▶ **Task statement**: Rewrite the rows from the line with "You are a computer-use agent. The" up to and including the line with "Looking at the screenshot, I should (47, 457).", swapping "Given" for "Goal" and leaving everything else as it is.

▶ **Given information**:

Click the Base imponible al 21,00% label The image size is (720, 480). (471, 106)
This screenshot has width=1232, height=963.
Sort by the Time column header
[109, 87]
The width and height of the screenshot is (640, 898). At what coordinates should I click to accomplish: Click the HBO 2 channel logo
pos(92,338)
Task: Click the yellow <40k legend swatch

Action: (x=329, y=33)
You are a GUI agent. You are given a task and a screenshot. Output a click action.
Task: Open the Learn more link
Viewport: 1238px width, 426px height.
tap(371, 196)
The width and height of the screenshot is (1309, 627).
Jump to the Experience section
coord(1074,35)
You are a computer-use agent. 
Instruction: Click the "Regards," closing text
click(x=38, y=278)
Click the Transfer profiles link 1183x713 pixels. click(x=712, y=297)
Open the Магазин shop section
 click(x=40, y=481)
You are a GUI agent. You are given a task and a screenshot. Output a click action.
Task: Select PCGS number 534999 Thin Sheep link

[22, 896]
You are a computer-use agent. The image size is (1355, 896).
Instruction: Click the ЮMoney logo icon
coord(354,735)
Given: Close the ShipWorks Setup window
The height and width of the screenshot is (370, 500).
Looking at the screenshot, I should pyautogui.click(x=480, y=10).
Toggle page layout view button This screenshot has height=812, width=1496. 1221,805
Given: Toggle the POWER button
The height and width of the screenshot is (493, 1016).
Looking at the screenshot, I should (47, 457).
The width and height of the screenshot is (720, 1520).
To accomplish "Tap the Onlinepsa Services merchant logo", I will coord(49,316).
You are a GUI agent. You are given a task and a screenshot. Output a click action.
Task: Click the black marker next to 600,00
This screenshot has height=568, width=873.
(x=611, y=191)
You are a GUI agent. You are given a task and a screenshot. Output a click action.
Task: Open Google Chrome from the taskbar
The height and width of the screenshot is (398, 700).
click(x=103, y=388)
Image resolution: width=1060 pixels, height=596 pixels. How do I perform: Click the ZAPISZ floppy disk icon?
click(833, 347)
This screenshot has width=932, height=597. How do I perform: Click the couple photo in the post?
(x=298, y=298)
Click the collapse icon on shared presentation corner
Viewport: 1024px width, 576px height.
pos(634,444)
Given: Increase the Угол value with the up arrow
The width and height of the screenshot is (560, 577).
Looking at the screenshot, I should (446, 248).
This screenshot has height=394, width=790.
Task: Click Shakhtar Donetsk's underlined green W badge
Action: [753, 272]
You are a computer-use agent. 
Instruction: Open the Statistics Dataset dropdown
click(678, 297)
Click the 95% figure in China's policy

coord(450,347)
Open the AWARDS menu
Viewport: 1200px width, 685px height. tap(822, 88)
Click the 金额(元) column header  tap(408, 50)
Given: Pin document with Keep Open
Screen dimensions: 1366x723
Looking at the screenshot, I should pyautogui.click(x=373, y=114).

▶ **Task result**:
You are a computer-use agent. The image size is (1355, 896).
Instruction: Click the ЮMoney logo icon
coord(354,735)
Goal: Close the ShipWorks Setup window
The height and width of the screenshot is (370, 500).
Looking at the screenshot, I should pyautogui.click(x=480, y=10).
Toggle page layout view button This screenshot has height=812, width=1496. 1221,805
Goal: Toggle the POWER button
The height and width of the screenshot is (493, 1016).
Looking at the screenshot, I should (47, 457).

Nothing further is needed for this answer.